B. Everyone Loves Tres

Problem

There are 3 heroes and 3 villains, so 6 people in total.

Given a positive integer $n$. Find the smallest integer whose decimal representation has length $n$ and consists only of $3$s and $6$s such that it is divisible by both $33$ and $66$. If no such integer exists, print $-1$.

Input

The first line contains a single integer $t$ ($1\le t\le 500$) — the number of test cases.

The only line of each test case contains a single integer $n$ ($1\le n\le 500$) — the length of the decimal representation.

Output

For each test case, output the smallest required integer if such an integer exists and $-1$ otherwise.

Example

Input

6
1
2
3
4
5
7

Output

-1
66
-1
3366
36366
3336366

Note

For $n=1$, no such integer exists as neither $3$ nor $6$ is divisible by $33$.

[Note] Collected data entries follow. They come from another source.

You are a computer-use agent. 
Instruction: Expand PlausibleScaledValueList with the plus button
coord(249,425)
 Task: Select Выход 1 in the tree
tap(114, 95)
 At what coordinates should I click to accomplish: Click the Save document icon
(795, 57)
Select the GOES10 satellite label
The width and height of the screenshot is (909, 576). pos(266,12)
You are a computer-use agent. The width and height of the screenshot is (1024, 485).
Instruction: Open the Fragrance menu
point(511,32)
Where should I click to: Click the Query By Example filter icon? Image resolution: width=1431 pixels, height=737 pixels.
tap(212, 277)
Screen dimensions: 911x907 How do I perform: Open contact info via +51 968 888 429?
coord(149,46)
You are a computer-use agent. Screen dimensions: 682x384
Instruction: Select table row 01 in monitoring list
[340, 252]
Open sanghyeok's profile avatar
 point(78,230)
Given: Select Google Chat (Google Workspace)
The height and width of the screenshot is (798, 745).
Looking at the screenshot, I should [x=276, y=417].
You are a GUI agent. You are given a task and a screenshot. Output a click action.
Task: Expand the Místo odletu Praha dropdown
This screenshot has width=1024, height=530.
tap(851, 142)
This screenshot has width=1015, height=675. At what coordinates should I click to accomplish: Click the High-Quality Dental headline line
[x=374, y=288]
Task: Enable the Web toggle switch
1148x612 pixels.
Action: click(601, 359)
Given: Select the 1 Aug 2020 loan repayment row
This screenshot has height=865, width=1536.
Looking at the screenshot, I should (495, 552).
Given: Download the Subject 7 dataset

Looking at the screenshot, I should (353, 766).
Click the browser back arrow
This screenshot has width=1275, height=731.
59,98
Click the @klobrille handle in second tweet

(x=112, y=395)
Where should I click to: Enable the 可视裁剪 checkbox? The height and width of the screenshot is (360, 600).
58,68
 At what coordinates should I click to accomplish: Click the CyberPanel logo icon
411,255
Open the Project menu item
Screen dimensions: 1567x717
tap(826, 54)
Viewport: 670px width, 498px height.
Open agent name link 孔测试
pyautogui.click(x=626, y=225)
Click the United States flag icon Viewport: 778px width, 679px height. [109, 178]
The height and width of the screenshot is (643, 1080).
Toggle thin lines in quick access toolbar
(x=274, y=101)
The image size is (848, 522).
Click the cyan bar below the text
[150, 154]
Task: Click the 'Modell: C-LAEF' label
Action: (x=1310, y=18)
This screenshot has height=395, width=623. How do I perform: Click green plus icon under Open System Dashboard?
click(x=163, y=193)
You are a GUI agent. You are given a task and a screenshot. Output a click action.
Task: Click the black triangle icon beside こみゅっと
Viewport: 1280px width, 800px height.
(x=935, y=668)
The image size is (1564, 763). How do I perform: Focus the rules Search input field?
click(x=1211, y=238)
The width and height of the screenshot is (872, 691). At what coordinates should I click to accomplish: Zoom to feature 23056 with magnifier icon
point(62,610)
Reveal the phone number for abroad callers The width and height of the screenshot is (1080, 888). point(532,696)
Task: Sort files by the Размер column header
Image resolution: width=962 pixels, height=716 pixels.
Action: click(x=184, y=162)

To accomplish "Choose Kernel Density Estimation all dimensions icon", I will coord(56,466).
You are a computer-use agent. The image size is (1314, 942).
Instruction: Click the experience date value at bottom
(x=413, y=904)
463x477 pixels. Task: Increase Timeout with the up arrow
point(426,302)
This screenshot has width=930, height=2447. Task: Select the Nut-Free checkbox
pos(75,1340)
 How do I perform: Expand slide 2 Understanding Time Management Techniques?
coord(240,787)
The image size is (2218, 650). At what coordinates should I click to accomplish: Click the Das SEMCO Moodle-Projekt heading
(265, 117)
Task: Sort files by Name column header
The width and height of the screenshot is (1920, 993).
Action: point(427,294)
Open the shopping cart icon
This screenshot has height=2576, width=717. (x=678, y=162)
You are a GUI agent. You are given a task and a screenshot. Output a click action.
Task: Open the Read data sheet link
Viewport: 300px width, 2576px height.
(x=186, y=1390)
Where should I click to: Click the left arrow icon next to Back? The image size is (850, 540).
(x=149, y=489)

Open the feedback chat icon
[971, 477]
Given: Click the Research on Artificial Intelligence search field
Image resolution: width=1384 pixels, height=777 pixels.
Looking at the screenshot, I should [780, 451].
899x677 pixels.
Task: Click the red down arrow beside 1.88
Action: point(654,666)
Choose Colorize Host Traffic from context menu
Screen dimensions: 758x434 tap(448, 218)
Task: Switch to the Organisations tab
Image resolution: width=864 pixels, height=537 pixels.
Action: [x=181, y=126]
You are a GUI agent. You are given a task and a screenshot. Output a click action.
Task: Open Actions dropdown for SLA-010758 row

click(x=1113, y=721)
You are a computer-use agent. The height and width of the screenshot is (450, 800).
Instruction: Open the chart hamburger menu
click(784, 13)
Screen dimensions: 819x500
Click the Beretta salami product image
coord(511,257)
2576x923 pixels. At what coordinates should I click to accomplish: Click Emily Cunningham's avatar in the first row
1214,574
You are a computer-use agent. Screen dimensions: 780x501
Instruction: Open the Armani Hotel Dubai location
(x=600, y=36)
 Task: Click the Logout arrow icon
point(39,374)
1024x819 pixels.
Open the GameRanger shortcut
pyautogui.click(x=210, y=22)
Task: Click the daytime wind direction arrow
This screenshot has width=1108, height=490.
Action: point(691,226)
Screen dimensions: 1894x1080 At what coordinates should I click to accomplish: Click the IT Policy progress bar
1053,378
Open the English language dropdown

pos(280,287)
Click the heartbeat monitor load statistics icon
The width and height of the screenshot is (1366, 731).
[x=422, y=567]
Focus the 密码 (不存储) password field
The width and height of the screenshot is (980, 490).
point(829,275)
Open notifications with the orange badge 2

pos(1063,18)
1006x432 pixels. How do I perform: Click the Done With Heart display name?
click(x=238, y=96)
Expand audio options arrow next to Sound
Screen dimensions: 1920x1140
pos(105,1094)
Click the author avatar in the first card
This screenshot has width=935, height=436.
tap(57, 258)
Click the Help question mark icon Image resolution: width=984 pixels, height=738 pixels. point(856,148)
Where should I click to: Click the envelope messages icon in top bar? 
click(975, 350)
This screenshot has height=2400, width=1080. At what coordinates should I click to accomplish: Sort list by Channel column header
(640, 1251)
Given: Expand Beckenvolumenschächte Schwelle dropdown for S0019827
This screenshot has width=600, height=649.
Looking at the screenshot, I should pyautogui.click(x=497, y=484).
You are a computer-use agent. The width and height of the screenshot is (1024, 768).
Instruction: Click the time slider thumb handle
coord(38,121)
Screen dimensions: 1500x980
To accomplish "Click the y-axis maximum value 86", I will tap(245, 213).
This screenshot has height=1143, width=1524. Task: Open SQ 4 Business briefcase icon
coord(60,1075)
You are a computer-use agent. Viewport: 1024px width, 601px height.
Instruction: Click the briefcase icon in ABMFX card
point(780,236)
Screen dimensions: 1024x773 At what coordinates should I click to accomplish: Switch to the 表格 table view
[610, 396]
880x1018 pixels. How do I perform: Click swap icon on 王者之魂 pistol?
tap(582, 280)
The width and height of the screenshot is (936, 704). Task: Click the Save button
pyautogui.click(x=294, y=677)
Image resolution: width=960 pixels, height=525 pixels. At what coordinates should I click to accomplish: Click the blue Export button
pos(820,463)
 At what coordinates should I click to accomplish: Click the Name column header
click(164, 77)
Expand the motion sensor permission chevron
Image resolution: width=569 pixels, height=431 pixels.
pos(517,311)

For $n=2$, $66$ consists only of $6$s and it is divisible by both $33$ and $66$.

For $n=3$, no such integer exists. Only $363$ is divisible by $33$, but it is not divisible by $66$.

For $n=4$, $3366$ and $6666$ are divisible by both $33$ and $66$, and $3366$ is the smallest.

Code

// #include <iostream>
// #include <algorithm>
// #include <cstring>
// #include <stack>//栈
// #include <deque>//堆/优先队列
// #include <queue>//队列
// #include <map>//映射
// #include <unordered_map>//哈希表
// #include <vector>//容器，存数组的数，表数组的长度
#include <bits/stdc++.h>
using namespace std;

typedef long long ll;
string a="66",b="36366";
string c="33";

void solve()
{
    ll n;
    cin>>n;
    
    if(n==1||n==3)
    {
        cout<<-1<<endl;
        return;
    }
    
    string x,y;
    if(n&1)
    {
        for(ll i=0;i<n-5;i++)
            x+='3';
        cout<<x+b<<endl;  
    }
    else
    {
        for(ll i=0;i<n-2;i++)
            y+='3';
        cout<<y+a<<endl;    
    }
}

int main()
{
    ll t;
    cin>>t;
    while(t--) solve();
    
    return 0;
}